Me preocupa que Baricco acabase salvando a la persona de Carver —y no al escritor, que consintió en que las obras se editaran con los cambios, aunque fuese por necesidades económicas— diciendo que lo que había salido en la primera escritura era mucho más humano (al fin y al cabo, la mayor aportación del realismo sucio a la narrativa actual es la de la inhumanización o la cosificación de las personas en la sociedad actual).

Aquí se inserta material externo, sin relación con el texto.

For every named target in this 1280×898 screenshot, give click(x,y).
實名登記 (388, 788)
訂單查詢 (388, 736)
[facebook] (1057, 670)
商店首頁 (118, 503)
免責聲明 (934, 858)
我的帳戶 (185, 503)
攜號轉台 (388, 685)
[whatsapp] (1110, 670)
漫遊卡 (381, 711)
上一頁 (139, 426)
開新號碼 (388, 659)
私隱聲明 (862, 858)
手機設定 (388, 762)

Me preocupa que la salvación de Carver (para salvar a alguien hay que considerar primero que está en peligro) no esté basada en razones puramente literarias, sino en ese culto a la persona individual que escribió la obra.

Me preocupa, por último, que para efectuar esta operación de mitificación, desmitificación y posterior salvamento, haya que denostar a Gordon Lish, que supo ver lo no visible a través de la prosa de Carver. Ojalá todos los editores pudieran encumbrarnos como escritores de esta manera, en lugar de rechazar una y otra vez nuestros originales que, si bien se pudrirán en un cajón, podremos —eso sí— considerar nuestros y nada más que nuestros.